Rows on where targets appear
—————

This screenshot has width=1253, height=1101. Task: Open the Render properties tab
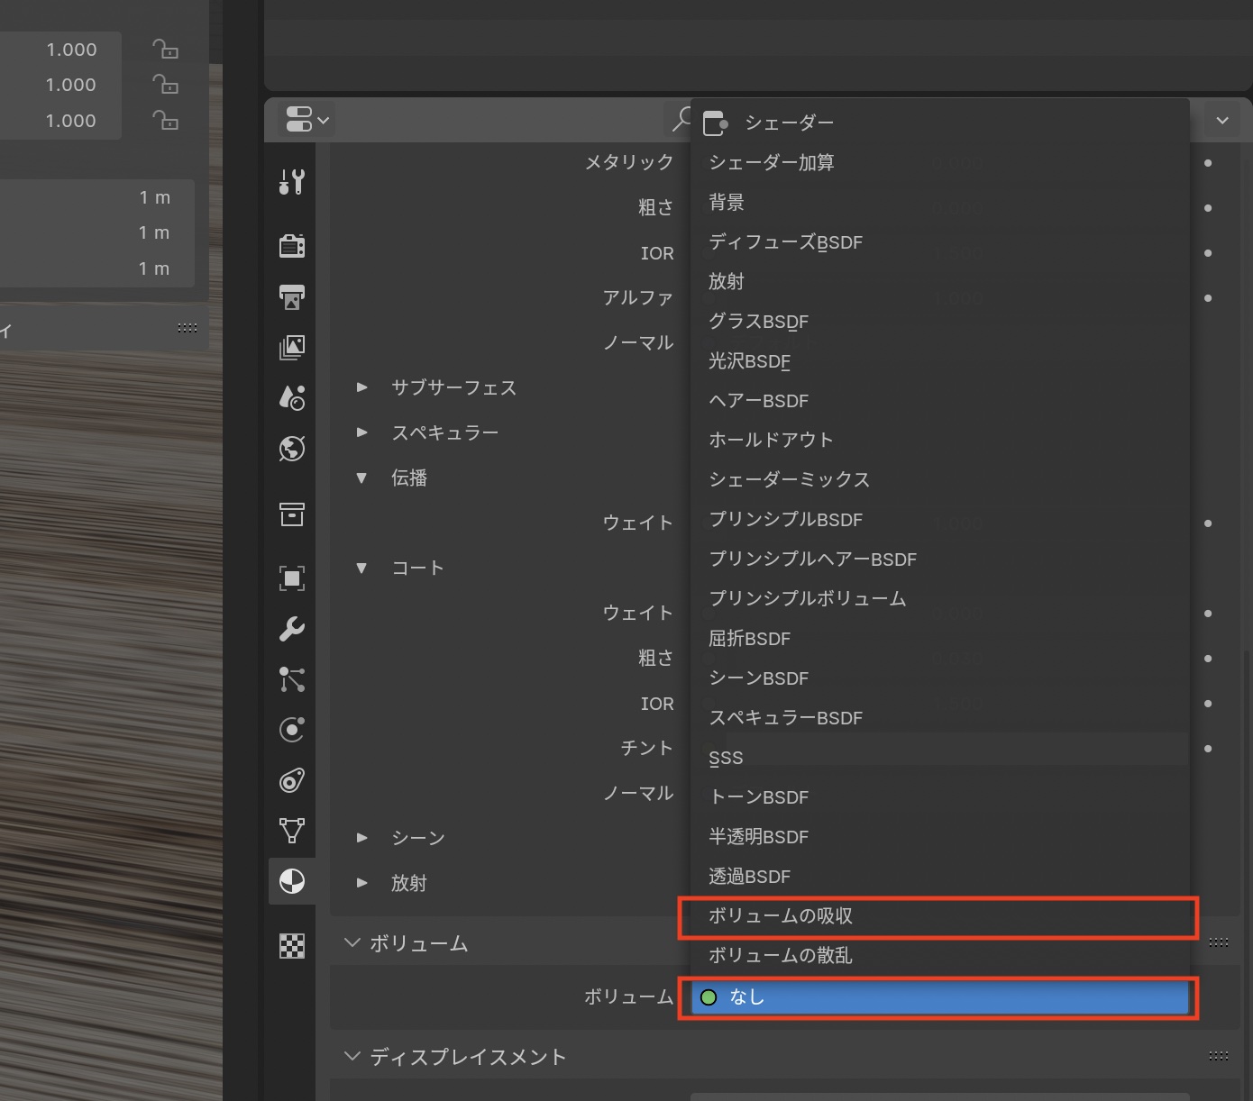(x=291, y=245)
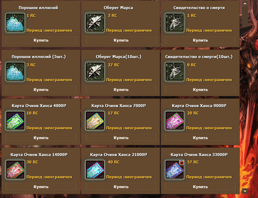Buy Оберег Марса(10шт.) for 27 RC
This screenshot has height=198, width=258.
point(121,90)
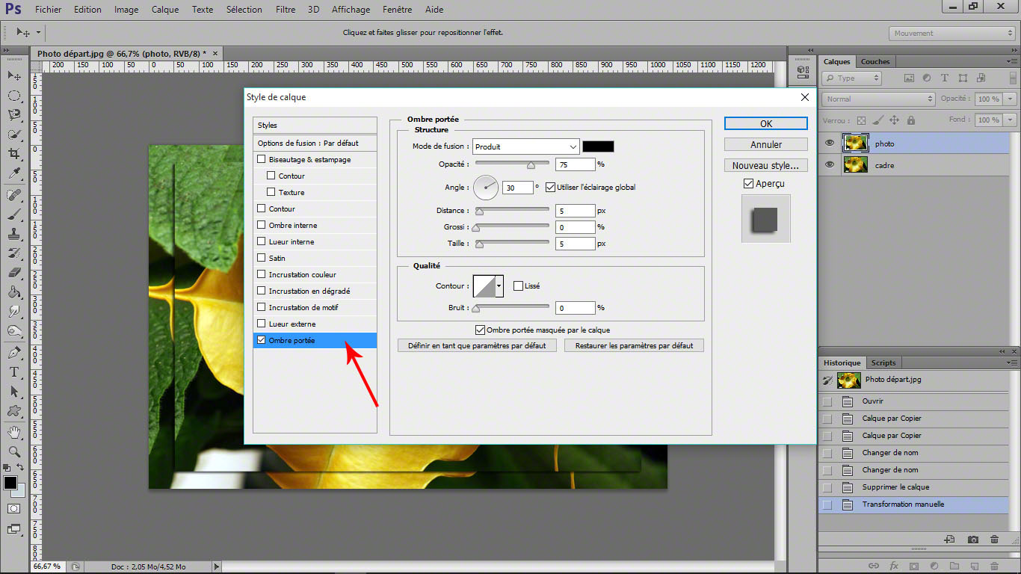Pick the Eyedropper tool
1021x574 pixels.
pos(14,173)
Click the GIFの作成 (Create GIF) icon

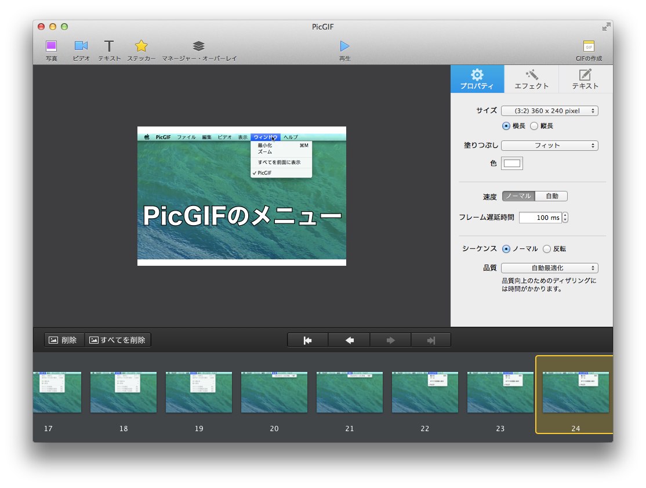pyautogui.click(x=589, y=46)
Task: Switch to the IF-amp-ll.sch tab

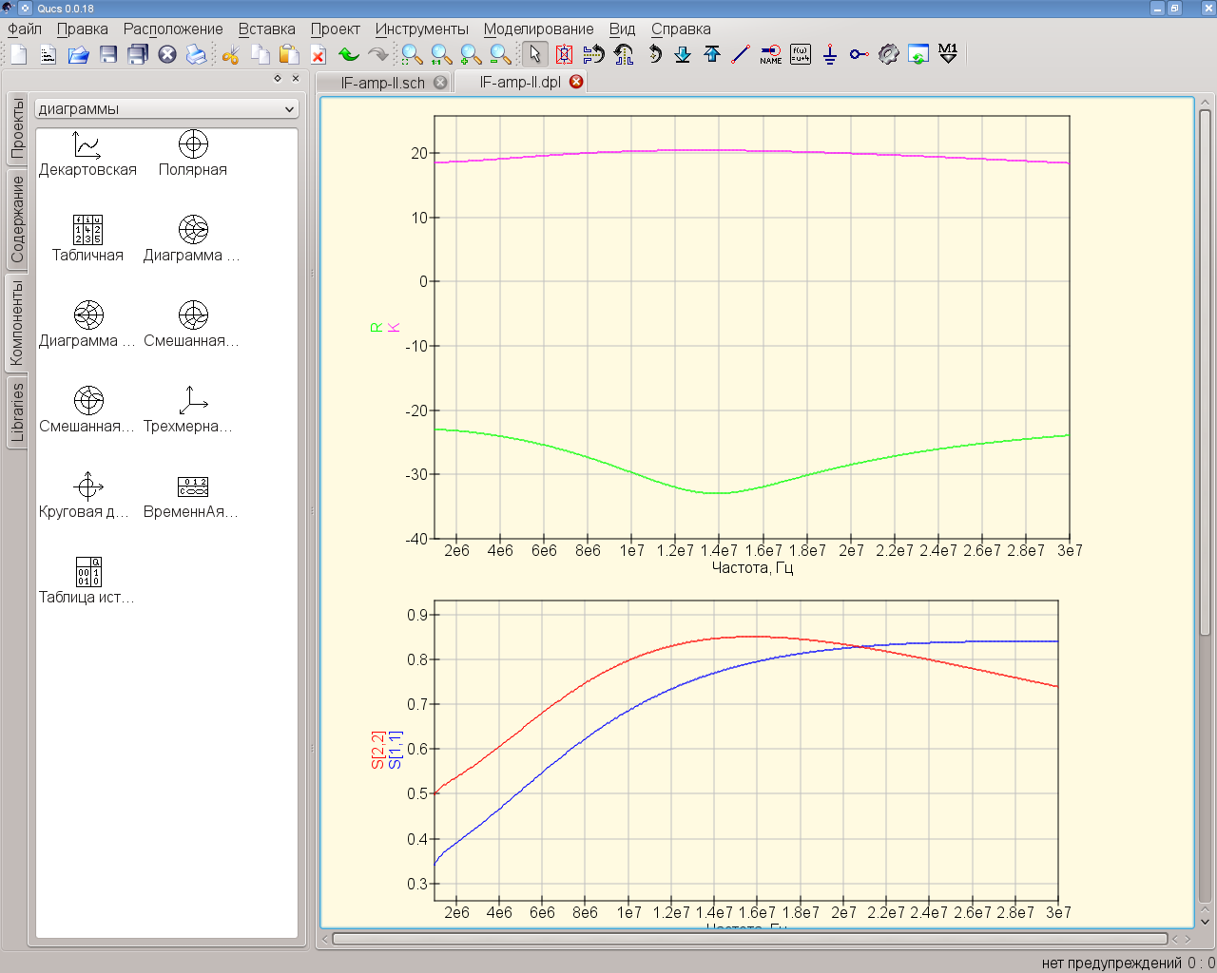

—————

◆ **GIVEN INSTRUCTION**: Can you write out all the rows again, substituting "Instruction" for "Task" and keeping everything else the same, with the pictures left out?

◆ **RESULT**:
This screenshot has width=1253, height=1101. Instruction: Open the Render properties tab
(x=291, y=245)
Buy Оберег Марса(10шт.) for 27 RC
This screenshot has height=198, width=258.
point(121,90)
Pick the Eyedropper tool
1021x574 pixels.
pos(14,173)
Click the GIFの作成 (Create GIF) icon

pyautogui.click(x=589, y=46)
Instruction: Switch to the IF-amp-ll.sch tab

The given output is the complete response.